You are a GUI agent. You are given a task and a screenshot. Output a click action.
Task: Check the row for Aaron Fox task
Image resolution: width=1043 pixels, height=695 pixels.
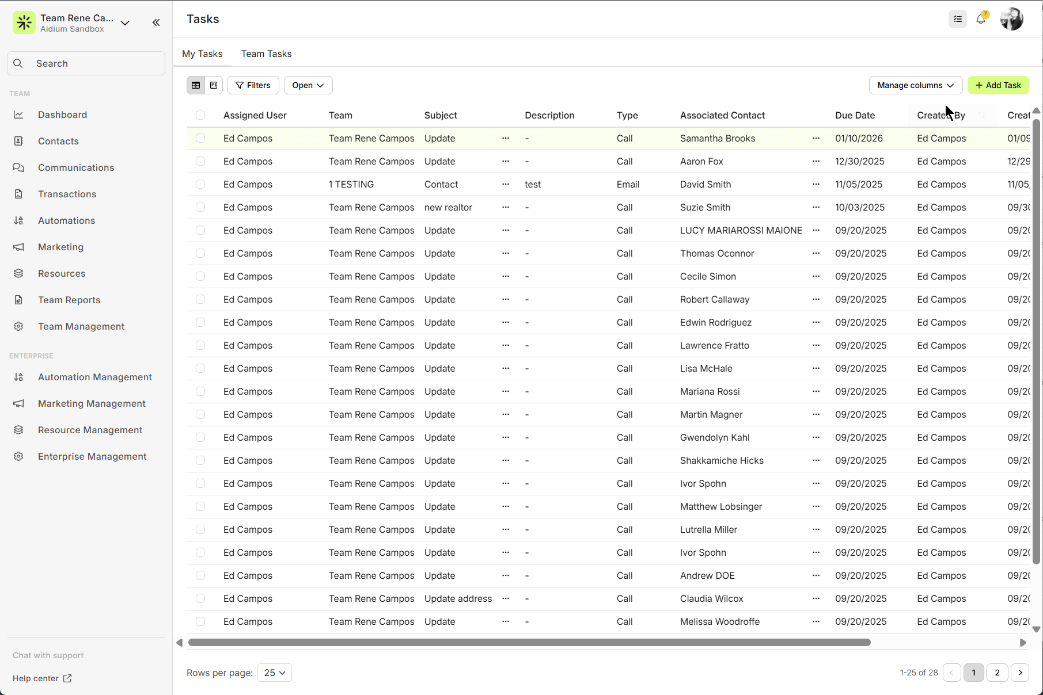pyautogui.click(x=200, y=161)
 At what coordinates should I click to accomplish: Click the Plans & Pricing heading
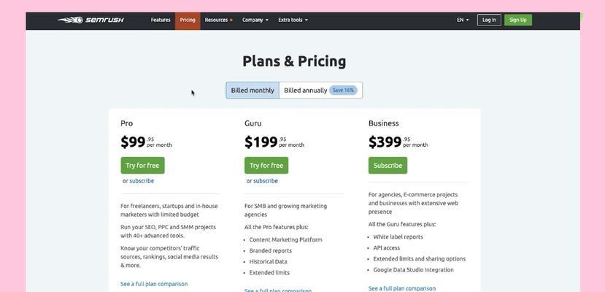tap(294, 61)
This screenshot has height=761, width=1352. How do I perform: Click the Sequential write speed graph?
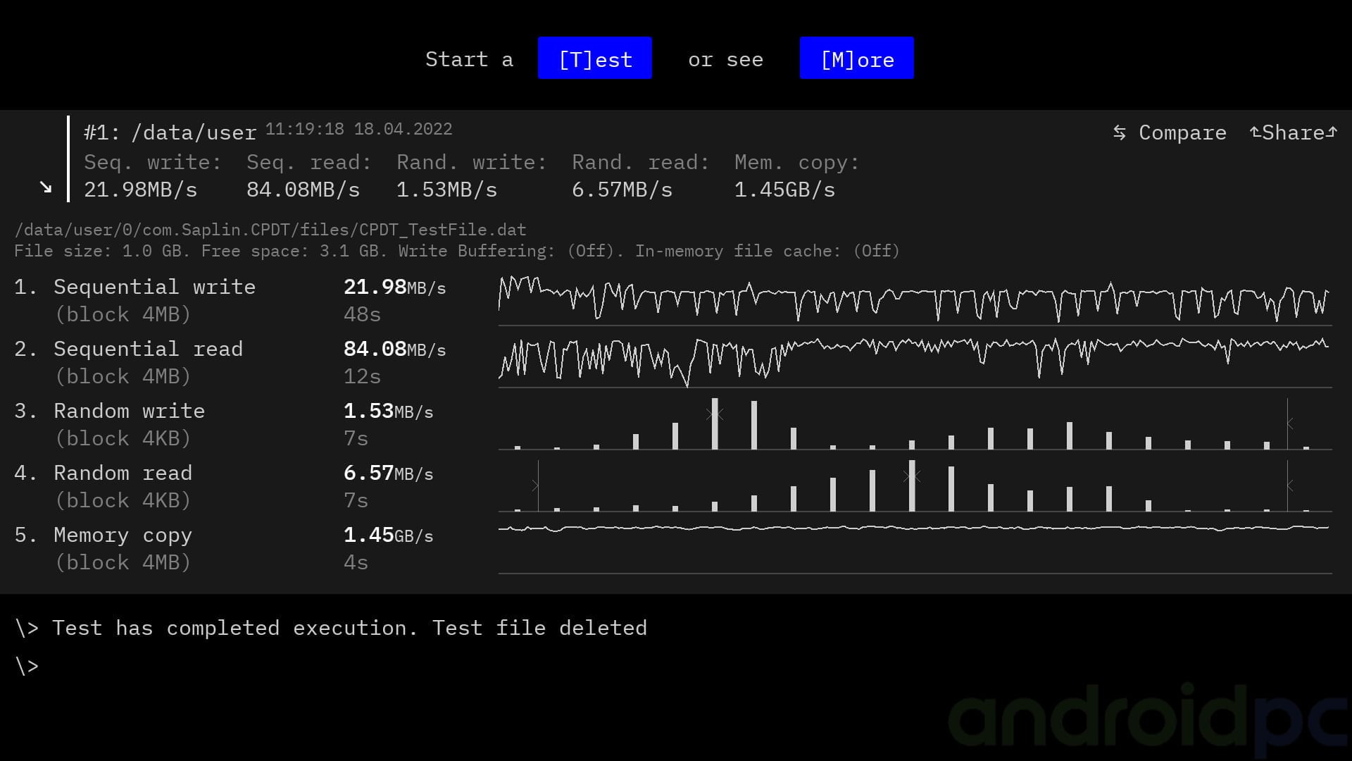coord(915,299)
········
**Written instruction**
Copy all of the material above again, requests included, and lower every coordinate number in the answers by 29. Leave out the pictures.

**Output**
You are a GUI agent. You are given a task and a screenshot. Output a click action.
Task: Check the row for Aaron Fox task
Image resolution: width=1043 pixels, height=695 pixels.
pyautogui.click(x=171, y=132)
 At what coordinates should I click to accomplish: Click the Plans & Pricing heading
tap(265, 32)
This screenshot has height=761, width=1352. How do I perform: Click the Sequential write speed graph?
coord(886,270)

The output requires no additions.